*** Opening SOURCE TEXT ***

Teachers are demanding the urgent introduction of blended learning as measures aimed at containing coronavirus in schools are routinely breached and not enough to keep teachers and pupils fully safe.

A new survey by the Educational Institute of Scotland (EIS), the country’s largest teaching union, reveals that guidance stipulating a two-metre distance between themselves and students was impossible to follow consistently due to large class sizes and the demands of the job.

Survey respondents said they felt unsupported when challenging pupils who are not following Covid advice, with behaviour increasingly difficult to manage.

There was also concern about a lack of personal protective equipment (PPE). The survey, which gathered thousands of responses, found those with underlying physical or mental health conditions had been feeling especially vulnerable.

Amid high levels of anxiety among pupils and teachers, there was clear support from those working in level four areas to move to blended learning.

One respondent said: “On the surface, the school seems to be implementing procedures but nothing is enforced if pupils do not comply.

“It is impossible, due to pupil behaviour, to stay two metres away at all times as circulating [the] room is necessary for any teaching and learning to take place in some classes.

“Pupils have no regard for staying two metres away and often refuse to wear masks. Getting them to sanitise hands etc is a chore in itself. Losing battle as government are saying that we can’t do anything if they don’t wear masks.

“Feel like safety of teachers and other school staff is of no importance to government, no PPE provided and expected to mix with 150-plus pupils a day. Is it going to take deaths before we are taken seriously?”

In a sign of mounting anger, the EIS local association in Glasgow has opened a consultative ballot of members, saying the city council had rejected a request to shift teaching and learning to remote online platforms before and after the Christmas period.

It added that the authority had further failed to consider moves to blended or remote learning as a consequence of schools operating in a level four area.

If there is a mandate to declare a formal trade dispute, this will be made before the EIS decide on a further consultative ballot on industrial action.

A council spokeswoman said: “We are committed to working with our staff and professional associations to make our schools and nurseries as safe as possible during these challenging times and in the midst of the ongoing global pandemic.”

Calls for remote or blended learning come after it was announced that all secondaries and further education colleges in Wales will move online from Monday in an effort to reduce coronavirus transmission.

And, south of the Border, Health Secretary Matt Hancock said mass testing would be rolled out to high school pupils in the worst-affected areas of London, Kent and Essex.

Meanwhile, the EIS has written to First Minister Nicola Sturgeon as it launches a new social media campaign to highlight teachers’ concern about school buildings remaining open even in areas with high levels of Covid-19 infection.

It also published the first of a series of briefing papers which highlight staff worries.

In the letter, General Secretary Larry Flanagan says: “You will be aware EIS members have been clear in supporting the priority of keeping schools open... but not at all costs.”

He adds: “Teachers are working in crowded classrooms where social distancing is not possible, often with inadequate cleaning supplies and protections. Schools are not Covidfree environments and current mitigations are not keeping staff or pupils safe enough. Mounting workload and the stress of working under such conditions is having a significant impact on the mental health and resilience of our education workforce.”

Mr Flanagan continues: “I would ask that moving forward your Government does more to acknowledge, and address, the real fear and anxieties which exist in schools.”

The EIS also wrote to all Directors of Education and Deputy First Minister John Swinney, calling for a rethink on their refusal to move to remote learning around the Christmas holiday period.

A Government spokeswoman said: “The safety guidance on reducing the risks of coronavirus (Covid-19) in schools includes robust measures to help protect teachers, pupils and the whole school community. The Health and Safety Executive provided very positive feedback on the way schools are implementing that guidance. There is no current direct evidence that transmission within schools plays a significant contributory role in driving increased rates of infection among children and ONS data has shown no evidence of any difference between the positivity rates of teachers and other school staff, relative to other worker groups.”

*** Closing SOURCE TEXT ***

- **WORK TO COMPLETE**
- A) Translate this sentence from the article on the EIS survey into Spanish: "There was also concern about a lack of personal protective equipment (PPE)."
- B) Please say whether each statement agrees with the article on the EIS survey. Answer yes or no, and quote the deciding words of the article.
(i) The EIS local association in Glasgow has opened a consultative ballot of members.
(ii) All secondaries in Wales will stay open for in-person teaching.
(iii) The EIS wrote to Deputy First Minister John Swinney.
This material was taken from a different source.

*** Opening SOURCE INFORMATION ***

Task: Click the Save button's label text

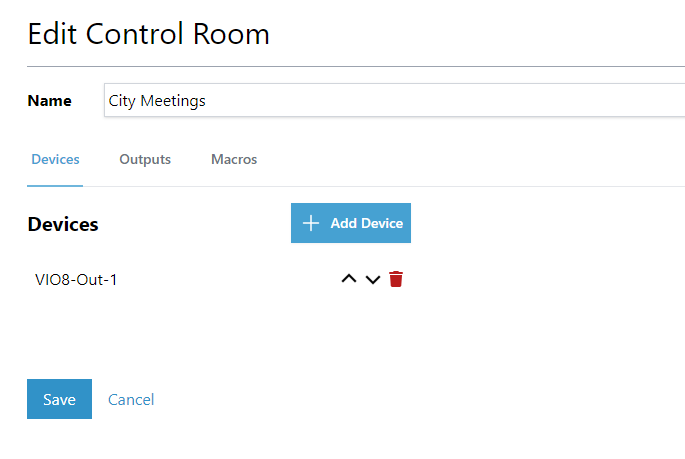Action: (x=59, y=400)
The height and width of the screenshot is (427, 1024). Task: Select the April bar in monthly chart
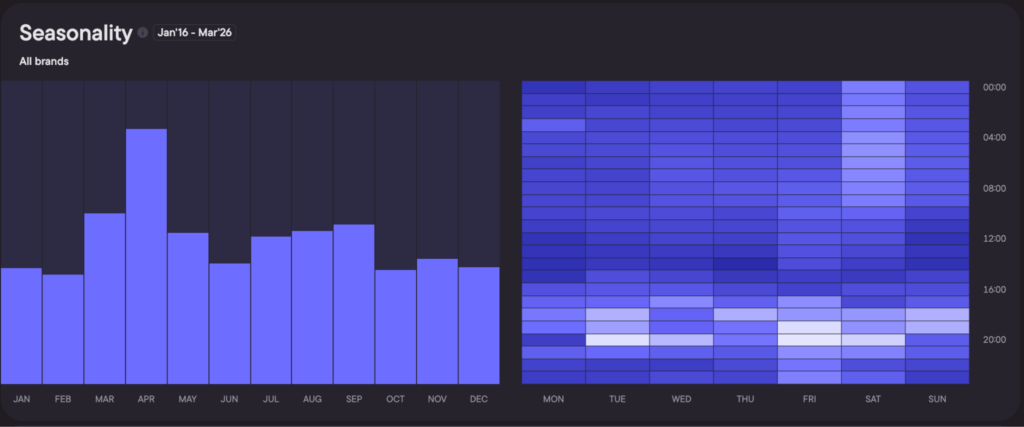[x=146, y=255]
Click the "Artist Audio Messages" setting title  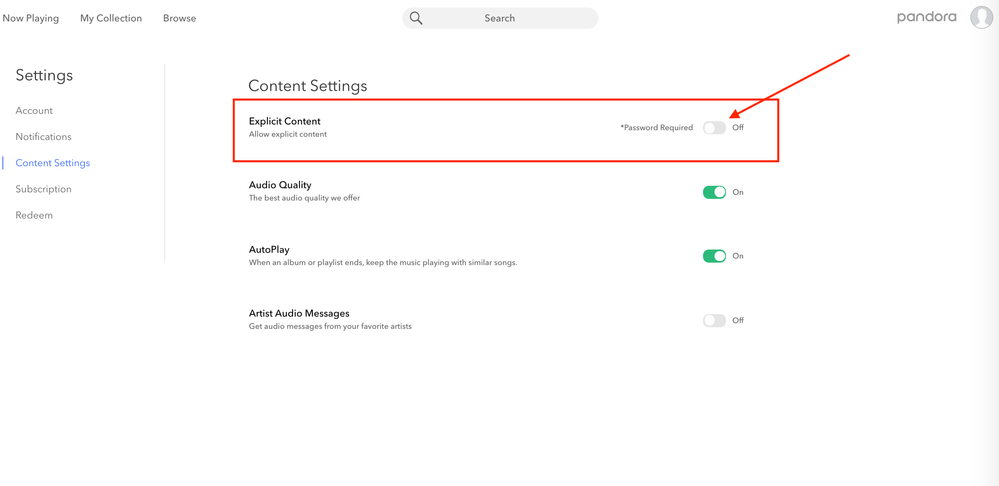pyautogui.click(x=299, y=313)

*** Closing SOURCE INFORMATION ***

- **ANSWERS FOR THE TASKS**
- A) También había preocupación por la falta de equipo de protección personal (EPP).

- B)
(i) Yes: "the EIS local association in Glasgow has opened a consultative ballot of members"
(ii) No: "all secondaries and further education colleges in Wales will move online from Monday"
(iii) Yes: "The EIS also wrote to all Directors of Education and Deputy First Minister John Swinney"